Mark Kostabi on Lucas Samaras

When I lived on the 64th floor of Cityspire, on 56th Street between 6th and 7th Avenues, in the early 1990s, I was determined to build the world’s tallest building—Kostabi Tower, in Brooklyn. It would have been totally devoted to art, I hired a famous architect, Eli Attia, to design the “vertical art city”, and had meetings with city officials and potential investors.

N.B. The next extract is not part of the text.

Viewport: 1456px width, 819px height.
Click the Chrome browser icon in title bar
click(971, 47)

One of my neighbors, on the other side of the building, on the 62nd floor, was the legendary “obsession artist,” Lucas Samaras. I watched the sun rise; he watched the sun set. Lucas had bought two apartments and joined them together, so his studio would be attached to his home. On my occasional encounters with Samaras in the elevator, which is the fastest residential elevator in New York (only 60 seconds to get to the top), I was always struck by his dramatic intensity and sense of focus. Sometimes he said weird things, but I can’t remember what. Everyone who knows him describes him the same way: “dramatic, focused and intense.”

During my one visit to his apartment, I was surprised by how highly organized and relatively minimal it was, considering the unbridled, obsessive nature of his unusual assemblages, incorporating diverse material such as straight pins, multicolored string, plastics, chicken wire, feathers and mirrors. His works are both visually seductive and implicitly violent. Samaras is also known for his reclusiveness, and his work is regarded as a revelation to his disturbing and complex private realm.

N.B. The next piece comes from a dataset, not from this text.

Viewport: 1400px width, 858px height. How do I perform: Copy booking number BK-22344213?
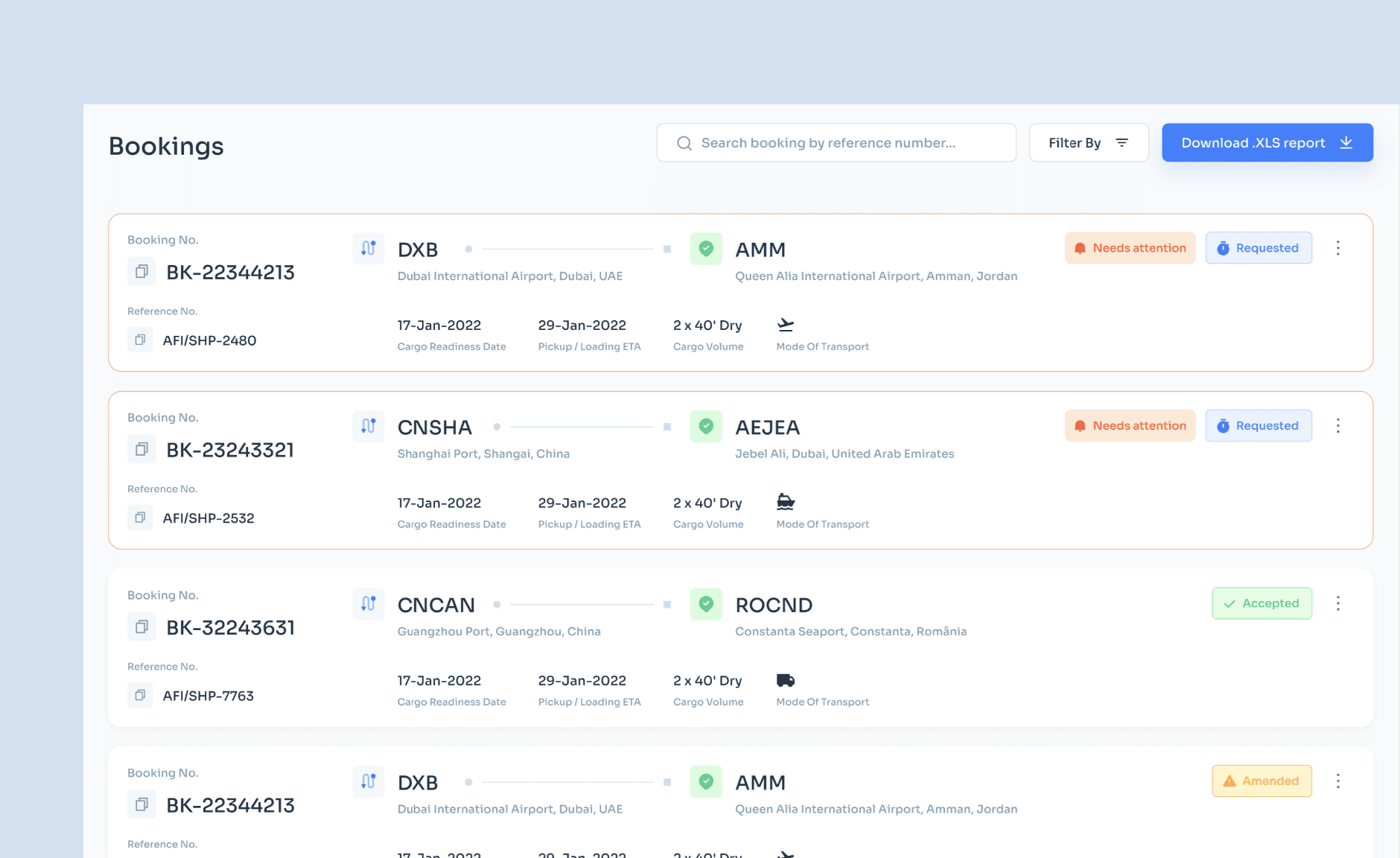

Samaras was born in Kastoria, Greece, in 1936. He emigrated to West New York, NJ, in 1948 and graduated from Rutgers University in 1959. He participated in the earliest Happenings, and he studied art history with the legendary Meyer Schapiro and acting at the Stella Adler Studio Theater, which might explain his dramatic personality.

Now, at Pace Wildenstein’s gigantic new Chelsea gallery, Lucas Samaras is redefining obsession with an overwhelming installation of 500 new works. Among them are oval acrylic abstractions, eight-inch squares, cubes, cylinders and dragonfly objects, which are made by bending forks and knives into dragonfly shapes and then encrusting them with myriads of bright color, gooped on straight out of the tube. Samaras’ new work is more painterly than before, and there are fewer found objects.

A few years ago, the brilliant young curator, Mike Weiss, impressed the art world by curating a group show of 400 different artists who each made a painting exactly 24 inches square, all of which were installed in a sprawling grid at the Gale Gates Gallery in Brooklyn. Mike Weiss’ hitherto unchallenged Size Matters show now faces formidable competition from the one-man army of acrylic encrustations that toils in the clouds way above Carnegie Hall and the Topaz Thai Restaurant on 56th Street. These 500— Works will eventually disperse, individually or in thematic groups, but for now they are rigorously installed as a unity, by Samaras himself, to create a gigantic, temporary, singular and unforgettable piece.